At that time, the idea was being pushed by Claudio Borghi and the Five Star Movement, and largely met with skepticism by ECB president Mario Draghi and a host of others. Proponents saw it as a creative means of addressing national debt and giving Italian citizens another means by which to make state-related payments. Skeptics saw the concept as something akin to “Monopoly money” — possibly illegal and destined, as explained in a mini-BOT analysis by The Street, to “break up the Eurozone.”

Despite the heated nature of the debate between these sides, the issue faded somewhat in the face of the crises we saw in Italy and around the world throughout 2020. It goes without saying that poor economic situations within the EU were made worse by the spread of COVID-19 — particularly with Italy experiencing such an early and brutal impact.

The consequences of the pandemic are by no means behind us yet in Italy or around the world. But as we at least begin to look ahead to a long-term return to normal, it is worth revisiting the notion of a bond-oriented, national alternative currency — specifically from the standpoint of investing interests. Somewhat overshadowed by the big-picture issues of the mini-BOT conflict (such as whether or not it would lead to an “Italexit” or break up the Eurozone) was the fact that this idea poses currency investment issues on numerous fronts.

International Investment

The core issues with regard to investment concern international interest in Italy. While it is understood that mini-BOTs would have parallel value to the Euro, it is also clear that the bonds would carry no value outside of Italy. This could hypothetically result in a situation in which Italy gradually transitions to the use of a currency that holds no external value, which in turn would complicate international investments. Italians holding mini-BOTs would be unable to spend beyond borders, and foreign entities investing in Italian goods or interests might ultimately have to go through an exchange process. Neither of these factors makes international investment impossibly by any means, but both complicate the flow of funds from Italy into Europe and vice versa — effectively introducing the potential of a largely isolated Italian economy.

Individual Forex Traders

Individual investment would also be impacted by the advent of mini-BOTs, particularly where private forex trading is concerned. As of now, forex remains the busiest trading market in the world, in part because it is so accessible. FXCM’s MetaTrader4 trading platform shows how it easy for traders to download and set up a forex program and begin dealing in currencies in no time at all. Furthermore, once this is done, the markets make it easy to access and deal in different currency pairs at all hours of the day. This has long enabled millions of Europeans to trade currency on a regular basis. Mini-BOTs, however, would be excluded from this platform. This does not mean Italians couldn’t engage in the forex trade, nor that they couldn’t buy and sell euros. But they would be in a unique situation as Europeans unable to trade in their primary national currency on an international forex market — which could well lead to a decrease in forex activity from Italians.

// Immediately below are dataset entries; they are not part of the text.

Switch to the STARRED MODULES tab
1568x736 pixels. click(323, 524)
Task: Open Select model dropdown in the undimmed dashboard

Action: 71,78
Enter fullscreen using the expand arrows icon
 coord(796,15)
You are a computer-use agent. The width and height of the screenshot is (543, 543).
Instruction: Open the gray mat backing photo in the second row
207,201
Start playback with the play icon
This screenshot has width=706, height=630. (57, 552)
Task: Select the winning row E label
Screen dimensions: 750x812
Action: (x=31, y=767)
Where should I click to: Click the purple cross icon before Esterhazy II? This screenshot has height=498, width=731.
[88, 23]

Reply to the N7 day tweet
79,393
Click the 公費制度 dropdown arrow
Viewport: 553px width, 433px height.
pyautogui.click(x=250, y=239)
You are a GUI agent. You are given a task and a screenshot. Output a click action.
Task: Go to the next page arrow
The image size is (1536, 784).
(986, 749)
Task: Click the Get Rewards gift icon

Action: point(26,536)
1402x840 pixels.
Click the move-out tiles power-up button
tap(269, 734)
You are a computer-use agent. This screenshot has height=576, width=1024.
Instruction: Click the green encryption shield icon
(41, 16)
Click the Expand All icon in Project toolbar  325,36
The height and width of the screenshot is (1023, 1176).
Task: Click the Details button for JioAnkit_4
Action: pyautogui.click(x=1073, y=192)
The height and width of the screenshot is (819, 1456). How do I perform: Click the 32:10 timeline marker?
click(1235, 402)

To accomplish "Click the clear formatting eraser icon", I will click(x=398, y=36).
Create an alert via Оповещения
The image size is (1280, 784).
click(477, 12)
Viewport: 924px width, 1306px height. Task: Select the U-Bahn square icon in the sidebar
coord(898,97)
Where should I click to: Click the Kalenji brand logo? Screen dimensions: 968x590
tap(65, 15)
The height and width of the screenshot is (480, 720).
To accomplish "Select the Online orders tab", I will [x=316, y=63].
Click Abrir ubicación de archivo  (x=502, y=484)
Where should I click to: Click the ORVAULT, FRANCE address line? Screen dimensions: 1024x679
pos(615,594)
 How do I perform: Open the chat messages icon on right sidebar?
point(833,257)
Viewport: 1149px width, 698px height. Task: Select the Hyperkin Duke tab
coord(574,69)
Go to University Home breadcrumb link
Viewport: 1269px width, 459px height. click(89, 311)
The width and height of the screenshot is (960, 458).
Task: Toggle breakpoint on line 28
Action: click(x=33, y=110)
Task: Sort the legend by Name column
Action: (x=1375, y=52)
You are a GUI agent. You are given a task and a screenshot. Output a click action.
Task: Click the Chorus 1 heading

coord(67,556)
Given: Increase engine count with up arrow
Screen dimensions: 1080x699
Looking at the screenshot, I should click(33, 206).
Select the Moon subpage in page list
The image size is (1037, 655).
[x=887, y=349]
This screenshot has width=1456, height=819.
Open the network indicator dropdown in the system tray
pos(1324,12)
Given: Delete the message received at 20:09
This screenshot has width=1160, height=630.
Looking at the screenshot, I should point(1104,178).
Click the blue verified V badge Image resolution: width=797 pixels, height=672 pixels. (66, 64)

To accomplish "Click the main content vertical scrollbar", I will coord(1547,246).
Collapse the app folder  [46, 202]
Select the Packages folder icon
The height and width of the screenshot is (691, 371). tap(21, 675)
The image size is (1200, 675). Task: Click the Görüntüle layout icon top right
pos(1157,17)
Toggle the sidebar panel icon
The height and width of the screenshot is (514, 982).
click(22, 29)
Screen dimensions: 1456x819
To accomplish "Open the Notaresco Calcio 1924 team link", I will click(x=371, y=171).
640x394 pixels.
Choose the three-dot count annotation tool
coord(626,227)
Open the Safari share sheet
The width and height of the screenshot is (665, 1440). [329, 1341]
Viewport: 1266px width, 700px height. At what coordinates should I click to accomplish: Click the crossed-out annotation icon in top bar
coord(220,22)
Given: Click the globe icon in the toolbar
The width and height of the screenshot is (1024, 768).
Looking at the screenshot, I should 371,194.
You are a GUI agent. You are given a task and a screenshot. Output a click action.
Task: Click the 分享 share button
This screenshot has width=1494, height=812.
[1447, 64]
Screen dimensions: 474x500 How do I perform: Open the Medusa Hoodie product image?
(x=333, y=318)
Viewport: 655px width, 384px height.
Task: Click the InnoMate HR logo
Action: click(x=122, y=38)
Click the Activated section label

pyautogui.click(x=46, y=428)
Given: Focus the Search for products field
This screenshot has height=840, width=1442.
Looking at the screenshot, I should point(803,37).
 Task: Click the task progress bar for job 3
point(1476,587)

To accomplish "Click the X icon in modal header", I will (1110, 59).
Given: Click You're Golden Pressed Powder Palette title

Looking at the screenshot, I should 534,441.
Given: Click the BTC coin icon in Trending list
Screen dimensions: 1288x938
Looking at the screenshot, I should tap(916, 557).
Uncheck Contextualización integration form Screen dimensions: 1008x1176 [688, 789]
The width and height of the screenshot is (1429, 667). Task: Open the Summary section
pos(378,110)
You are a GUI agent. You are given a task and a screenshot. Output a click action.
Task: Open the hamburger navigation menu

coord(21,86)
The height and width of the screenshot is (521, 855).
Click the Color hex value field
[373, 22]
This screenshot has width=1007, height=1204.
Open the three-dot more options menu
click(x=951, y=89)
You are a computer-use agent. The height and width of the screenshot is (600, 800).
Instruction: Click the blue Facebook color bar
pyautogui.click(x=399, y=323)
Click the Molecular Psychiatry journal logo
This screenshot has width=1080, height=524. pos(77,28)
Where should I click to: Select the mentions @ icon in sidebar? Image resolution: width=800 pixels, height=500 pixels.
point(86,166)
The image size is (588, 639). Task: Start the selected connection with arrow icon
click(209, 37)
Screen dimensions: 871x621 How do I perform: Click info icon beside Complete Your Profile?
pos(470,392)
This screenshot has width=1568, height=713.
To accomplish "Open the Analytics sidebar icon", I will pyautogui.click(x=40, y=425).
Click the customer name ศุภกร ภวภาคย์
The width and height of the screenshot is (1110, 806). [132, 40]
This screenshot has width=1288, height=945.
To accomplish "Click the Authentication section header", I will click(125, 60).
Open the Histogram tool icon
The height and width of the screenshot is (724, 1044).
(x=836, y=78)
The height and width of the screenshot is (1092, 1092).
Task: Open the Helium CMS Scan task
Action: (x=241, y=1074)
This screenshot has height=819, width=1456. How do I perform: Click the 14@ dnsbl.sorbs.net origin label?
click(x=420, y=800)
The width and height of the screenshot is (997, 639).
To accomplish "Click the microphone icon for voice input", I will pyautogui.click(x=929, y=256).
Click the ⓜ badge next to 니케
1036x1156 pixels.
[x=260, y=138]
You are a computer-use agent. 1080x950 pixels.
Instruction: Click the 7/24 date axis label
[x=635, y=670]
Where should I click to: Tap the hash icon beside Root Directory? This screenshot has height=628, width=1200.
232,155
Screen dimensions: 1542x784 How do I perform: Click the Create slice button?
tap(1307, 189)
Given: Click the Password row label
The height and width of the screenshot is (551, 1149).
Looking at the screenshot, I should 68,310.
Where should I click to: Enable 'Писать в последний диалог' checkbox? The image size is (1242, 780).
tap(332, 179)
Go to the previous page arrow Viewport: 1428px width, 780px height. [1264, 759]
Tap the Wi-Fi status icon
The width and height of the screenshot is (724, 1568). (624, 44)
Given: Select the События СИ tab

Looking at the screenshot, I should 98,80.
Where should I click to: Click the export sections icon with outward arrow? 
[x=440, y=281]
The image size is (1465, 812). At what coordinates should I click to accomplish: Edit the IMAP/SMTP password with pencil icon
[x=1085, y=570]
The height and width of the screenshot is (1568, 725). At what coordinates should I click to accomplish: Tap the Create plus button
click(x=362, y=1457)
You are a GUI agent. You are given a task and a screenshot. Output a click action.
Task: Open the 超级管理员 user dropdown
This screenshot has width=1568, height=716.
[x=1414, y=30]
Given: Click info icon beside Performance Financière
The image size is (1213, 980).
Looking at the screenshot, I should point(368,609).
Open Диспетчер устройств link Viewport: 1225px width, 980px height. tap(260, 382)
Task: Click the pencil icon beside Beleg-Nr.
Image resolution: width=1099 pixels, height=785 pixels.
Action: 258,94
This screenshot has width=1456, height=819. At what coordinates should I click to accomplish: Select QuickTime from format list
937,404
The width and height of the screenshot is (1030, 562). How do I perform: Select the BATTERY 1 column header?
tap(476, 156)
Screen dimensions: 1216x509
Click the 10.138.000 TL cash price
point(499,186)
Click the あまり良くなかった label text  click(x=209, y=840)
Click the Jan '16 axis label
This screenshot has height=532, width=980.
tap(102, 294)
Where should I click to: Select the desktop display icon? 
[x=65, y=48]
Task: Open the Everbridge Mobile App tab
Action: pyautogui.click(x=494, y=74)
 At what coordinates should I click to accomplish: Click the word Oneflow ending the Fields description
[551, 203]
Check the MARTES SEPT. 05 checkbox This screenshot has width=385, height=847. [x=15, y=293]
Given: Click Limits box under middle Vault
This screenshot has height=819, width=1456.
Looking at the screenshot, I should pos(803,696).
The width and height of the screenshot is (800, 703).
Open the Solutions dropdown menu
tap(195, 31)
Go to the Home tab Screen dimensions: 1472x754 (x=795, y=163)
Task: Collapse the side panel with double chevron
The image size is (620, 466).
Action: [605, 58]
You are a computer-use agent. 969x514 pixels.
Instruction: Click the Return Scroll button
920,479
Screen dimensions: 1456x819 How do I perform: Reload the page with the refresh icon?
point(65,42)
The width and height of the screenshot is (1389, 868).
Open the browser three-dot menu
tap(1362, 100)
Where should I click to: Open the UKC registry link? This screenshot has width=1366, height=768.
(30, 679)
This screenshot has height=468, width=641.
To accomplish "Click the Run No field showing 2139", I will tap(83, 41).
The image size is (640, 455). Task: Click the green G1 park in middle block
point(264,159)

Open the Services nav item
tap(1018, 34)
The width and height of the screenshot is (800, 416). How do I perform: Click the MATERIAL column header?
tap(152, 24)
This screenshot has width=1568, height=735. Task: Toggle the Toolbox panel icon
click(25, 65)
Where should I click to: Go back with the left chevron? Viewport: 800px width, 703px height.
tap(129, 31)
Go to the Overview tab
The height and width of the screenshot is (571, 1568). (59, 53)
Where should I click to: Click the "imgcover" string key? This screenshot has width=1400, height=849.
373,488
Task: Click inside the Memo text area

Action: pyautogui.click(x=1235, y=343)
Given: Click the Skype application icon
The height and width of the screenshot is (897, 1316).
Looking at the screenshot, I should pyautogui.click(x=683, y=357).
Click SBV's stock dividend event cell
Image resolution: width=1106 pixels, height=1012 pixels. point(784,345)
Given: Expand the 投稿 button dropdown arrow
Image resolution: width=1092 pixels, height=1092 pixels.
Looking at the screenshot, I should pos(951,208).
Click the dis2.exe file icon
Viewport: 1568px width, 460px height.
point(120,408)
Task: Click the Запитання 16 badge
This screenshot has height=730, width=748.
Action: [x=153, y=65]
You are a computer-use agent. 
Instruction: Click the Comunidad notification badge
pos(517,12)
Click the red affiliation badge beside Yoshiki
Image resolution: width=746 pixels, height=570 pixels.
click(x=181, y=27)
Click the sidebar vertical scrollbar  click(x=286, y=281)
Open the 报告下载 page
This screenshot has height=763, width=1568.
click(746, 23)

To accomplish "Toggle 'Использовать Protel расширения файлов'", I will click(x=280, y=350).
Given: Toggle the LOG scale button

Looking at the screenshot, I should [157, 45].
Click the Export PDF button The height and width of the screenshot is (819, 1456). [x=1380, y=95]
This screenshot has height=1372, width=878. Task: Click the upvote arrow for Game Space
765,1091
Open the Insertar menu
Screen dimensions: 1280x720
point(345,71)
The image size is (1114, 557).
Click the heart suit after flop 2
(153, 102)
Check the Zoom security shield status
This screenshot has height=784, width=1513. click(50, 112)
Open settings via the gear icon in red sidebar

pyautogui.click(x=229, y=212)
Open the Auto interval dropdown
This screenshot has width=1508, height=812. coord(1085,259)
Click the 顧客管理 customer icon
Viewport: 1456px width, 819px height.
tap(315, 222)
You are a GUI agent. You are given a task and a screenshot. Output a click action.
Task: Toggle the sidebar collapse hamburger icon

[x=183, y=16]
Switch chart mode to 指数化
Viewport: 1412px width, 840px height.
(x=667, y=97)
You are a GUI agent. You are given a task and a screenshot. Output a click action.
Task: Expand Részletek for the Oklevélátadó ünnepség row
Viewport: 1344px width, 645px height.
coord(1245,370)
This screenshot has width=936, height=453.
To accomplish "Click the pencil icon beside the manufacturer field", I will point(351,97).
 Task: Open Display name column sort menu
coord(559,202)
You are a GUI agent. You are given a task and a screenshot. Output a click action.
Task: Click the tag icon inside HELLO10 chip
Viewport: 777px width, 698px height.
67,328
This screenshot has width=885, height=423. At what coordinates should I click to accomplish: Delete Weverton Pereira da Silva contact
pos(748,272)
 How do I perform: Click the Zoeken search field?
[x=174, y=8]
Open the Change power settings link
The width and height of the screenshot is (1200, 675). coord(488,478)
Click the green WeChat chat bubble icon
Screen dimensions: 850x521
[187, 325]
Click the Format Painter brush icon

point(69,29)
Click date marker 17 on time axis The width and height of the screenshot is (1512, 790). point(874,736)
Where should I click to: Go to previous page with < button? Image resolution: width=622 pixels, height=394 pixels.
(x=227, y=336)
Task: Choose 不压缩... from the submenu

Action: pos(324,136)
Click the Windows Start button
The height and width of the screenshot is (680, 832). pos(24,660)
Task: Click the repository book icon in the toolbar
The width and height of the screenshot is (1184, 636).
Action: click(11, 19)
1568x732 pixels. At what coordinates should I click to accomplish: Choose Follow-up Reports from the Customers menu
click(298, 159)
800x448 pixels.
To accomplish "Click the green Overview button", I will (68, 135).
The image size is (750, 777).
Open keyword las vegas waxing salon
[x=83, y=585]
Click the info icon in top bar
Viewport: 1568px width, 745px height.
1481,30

Finally, the aforementioned question of legality also looms large with respect to the mini-BOT concept. Reuters’ write-up on Italy’s mini-BOTs did a nice job of exploring this aspect of the debate, reminding us simply that the European Commission states that there can only be one legal tender within the currency bloc. Now, the article also notes that mini-BOT proponents argue that a “legal” tender refers to one sellers are obliged to accept — which would not be the case with mini-BOTs. Nevertheless, that simple restriction by the European Commission will lead many to question the legality of mini-BOTs even if and when they are adopted. This too will impact the extent to which many are willing to invest in the Italian economy, for fear of doing so through less-than-legal means.

These may seem like relatively small issues next to those of the internal Italian economy or the larger question of breaking up the Eurozone. But rest assured, negative impact on investment potential is a significant factor. Due to exchange complications, a lack of forex market compatibility for bonds, and questions of legality, it is possible that mini-BOTs would lead to a broad decrease in investments in Italian goods and currency.